Il passaggio al contributivo è stato poi seguito da molti altri enti per rispettare la stabilità a cinquant'anni. Interventi al rialzo sono anche stati fatti sui contributi e sull'età pensionabile. Ma non è sufficiente. Servono risorse per aiutare i giovani ad avviare la professione, fondi per tutelare i lavoratori autonomi nei momenti di crisi o nelle situazioni contingenti (come calamità o malattia), più risorse per il welfare.
È difficile però, e i presidenti di tutte le Casse lo sanno bene, studiare strategie di medio-lungo periodo per mettere in sicurezza i conti, far fruttare il capitale pensionistico di ogni iscritto, e creare un welfare forte quando quotidianamente ci si trova a dover combattere sempre nuove battaglie e a difendere il proprio patrimonio.
Tassazione dei rendimenti
Tra gli annosi problemi la cui soluzione sembra lontana ricordiamo l'eccessiva pressione fiscale sui rendimenti, tassati al 20% come se si trattasse di un qualunque investitore privato (un trattamento diverso viene invece adottato sui fondi integrativi). Vien quasi da sorridere se si pensa che fino al 2011 la tassazione dei rendimenti finanziari era del 12,5% e molti politici erano favorevoli (almeno a parole) ad abbassarla all'11% come per i fondi pensione del secondo pilastro.
L'elenco Istat
C'è l'elenco Istat che mette spesso gli enti privati in difficoltà. Una storia che ha radici lontane: le Casse di previdenza privata rientrano nell'elenco Istat delle pubbliche amministrazioni che concorrono alla formazione del conto economico dello Stato, e vi rientrano perché EuroStat – l'ufficio statistico dell'Unione europea – include anche la previdenza, che però in Italia è in parte privata. Il legislatore negli ultimi anni ha preso l'abitudine di rimandare all'elenco Istat ogni qual volta è intervenuto con una norma relativa alla Pubblica amministrazione, creando non poche difficoltà alle Casse.
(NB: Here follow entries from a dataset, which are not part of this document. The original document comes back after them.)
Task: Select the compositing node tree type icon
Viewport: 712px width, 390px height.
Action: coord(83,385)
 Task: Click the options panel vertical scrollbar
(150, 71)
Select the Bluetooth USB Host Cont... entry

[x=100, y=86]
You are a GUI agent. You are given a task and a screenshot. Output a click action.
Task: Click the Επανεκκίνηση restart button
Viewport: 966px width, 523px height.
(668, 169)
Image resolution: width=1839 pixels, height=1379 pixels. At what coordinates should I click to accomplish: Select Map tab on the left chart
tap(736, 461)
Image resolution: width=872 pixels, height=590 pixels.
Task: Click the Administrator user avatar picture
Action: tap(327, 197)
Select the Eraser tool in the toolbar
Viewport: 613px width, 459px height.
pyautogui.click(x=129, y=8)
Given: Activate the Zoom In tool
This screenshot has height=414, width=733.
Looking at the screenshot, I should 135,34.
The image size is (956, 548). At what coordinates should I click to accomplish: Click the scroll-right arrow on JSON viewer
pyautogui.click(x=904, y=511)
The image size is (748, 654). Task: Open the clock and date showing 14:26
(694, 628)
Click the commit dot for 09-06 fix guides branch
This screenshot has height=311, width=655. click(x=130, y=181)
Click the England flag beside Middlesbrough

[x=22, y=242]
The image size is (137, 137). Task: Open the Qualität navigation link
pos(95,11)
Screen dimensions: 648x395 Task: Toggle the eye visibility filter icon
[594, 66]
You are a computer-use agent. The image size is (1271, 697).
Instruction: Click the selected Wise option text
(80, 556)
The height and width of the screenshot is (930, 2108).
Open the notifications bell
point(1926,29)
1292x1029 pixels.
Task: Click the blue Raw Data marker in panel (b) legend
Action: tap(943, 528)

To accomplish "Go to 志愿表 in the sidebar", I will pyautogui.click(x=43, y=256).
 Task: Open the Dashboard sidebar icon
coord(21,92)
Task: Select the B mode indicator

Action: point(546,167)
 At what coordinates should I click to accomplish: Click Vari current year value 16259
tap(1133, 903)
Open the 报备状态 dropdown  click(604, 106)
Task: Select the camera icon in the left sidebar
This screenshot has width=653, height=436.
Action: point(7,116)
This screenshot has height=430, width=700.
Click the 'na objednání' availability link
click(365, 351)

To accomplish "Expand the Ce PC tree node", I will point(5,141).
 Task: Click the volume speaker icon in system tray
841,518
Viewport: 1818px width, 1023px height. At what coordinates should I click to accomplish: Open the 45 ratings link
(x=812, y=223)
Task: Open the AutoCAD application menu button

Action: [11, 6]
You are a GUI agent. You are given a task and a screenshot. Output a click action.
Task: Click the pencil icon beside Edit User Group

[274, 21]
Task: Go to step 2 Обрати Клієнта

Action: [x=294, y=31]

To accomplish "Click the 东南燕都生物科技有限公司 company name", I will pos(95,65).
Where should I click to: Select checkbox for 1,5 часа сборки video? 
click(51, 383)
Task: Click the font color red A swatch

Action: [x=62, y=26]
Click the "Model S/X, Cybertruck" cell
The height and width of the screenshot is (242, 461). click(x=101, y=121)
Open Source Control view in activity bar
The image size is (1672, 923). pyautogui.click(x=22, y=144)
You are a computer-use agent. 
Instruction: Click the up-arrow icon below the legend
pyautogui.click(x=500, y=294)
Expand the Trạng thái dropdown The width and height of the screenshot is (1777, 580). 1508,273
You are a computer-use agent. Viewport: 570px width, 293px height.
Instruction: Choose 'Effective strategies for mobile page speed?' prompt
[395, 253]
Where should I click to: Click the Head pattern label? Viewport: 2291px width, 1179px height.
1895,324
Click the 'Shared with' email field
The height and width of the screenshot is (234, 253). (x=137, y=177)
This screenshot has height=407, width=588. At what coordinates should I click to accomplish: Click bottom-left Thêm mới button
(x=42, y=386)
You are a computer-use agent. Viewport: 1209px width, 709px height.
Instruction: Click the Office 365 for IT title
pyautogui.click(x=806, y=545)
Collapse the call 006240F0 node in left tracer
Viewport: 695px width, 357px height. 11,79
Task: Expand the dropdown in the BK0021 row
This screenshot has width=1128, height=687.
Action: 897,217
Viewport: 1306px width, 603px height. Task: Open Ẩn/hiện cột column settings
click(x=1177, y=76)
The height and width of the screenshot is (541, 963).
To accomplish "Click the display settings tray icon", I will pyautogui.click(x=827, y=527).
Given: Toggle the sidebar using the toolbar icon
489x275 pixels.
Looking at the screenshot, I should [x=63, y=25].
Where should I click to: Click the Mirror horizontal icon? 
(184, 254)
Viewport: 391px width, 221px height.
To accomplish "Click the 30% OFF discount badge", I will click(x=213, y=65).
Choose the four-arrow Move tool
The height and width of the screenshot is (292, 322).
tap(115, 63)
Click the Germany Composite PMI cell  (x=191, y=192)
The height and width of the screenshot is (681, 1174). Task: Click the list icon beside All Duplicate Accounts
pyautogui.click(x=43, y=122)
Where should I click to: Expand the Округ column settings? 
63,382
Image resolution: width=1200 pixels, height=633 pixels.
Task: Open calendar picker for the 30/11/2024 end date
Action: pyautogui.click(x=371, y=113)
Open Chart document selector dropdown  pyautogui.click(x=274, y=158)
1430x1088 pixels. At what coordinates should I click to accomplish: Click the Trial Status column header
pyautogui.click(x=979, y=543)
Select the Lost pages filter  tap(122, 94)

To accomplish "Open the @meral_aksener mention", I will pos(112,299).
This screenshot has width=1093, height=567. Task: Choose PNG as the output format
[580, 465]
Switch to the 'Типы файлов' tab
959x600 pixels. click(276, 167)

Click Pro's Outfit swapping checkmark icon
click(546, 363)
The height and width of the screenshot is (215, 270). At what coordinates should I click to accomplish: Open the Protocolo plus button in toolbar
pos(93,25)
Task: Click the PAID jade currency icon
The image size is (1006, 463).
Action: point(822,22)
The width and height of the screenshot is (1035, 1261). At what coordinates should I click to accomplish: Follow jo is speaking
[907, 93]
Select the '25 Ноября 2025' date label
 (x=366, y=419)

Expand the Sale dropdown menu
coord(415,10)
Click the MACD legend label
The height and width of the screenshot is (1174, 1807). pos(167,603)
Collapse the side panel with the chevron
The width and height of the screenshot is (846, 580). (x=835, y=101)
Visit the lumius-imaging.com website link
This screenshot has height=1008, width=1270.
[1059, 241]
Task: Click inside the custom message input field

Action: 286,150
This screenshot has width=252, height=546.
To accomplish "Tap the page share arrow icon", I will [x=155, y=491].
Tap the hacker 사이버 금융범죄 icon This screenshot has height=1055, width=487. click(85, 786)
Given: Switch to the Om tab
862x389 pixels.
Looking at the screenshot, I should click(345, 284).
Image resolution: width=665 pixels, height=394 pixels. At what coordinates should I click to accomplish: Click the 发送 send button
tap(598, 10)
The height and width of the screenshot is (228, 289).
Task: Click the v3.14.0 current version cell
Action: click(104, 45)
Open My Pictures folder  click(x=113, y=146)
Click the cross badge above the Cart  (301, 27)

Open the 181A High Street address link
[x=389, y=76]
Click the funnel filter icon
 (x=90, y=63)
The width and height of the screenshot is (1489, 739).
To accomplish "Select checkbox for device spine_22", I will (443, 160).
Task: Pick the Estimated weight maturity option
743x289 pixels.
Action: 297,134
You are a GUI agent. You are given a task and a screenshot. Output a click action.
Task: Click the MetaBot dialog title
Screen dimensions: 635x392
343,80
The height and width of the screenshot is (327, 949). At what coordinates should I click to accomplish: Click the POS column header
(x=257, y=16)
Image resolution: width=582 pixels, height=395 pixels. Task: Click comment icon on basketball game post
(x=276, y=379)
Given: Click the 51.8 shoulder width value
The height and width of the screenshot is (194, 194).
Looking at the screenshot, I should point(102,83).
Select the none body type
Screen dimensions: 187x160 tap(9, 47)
A questo proposito però una recente novità, un emendamento alla legge di conversione del Dl 101 approvato dal Senato l'8 ottobre, fa ben sperare. Per la prima volta, infatti, il ministero dell'Economia ha approvato l'esclusione delle Casse private dalla stretta sulle spese per le consulenze prevista per la Pa. Una presa di posizione tardiva rispetto alla prima spending review (Dl 95/2012, convertito in legge 135/2012) costata alle Casse circa 12 milioni di euro di risparmi finiti allo Stato, ma che rilancia indirettamente l'importanza di un rafforzamento del welfare delle professioni destinandogli eventuali ulteriori risparmi (articolo 10-bis Dl 76/2013 convertito, con modificazioni, dalla legge 99/2013).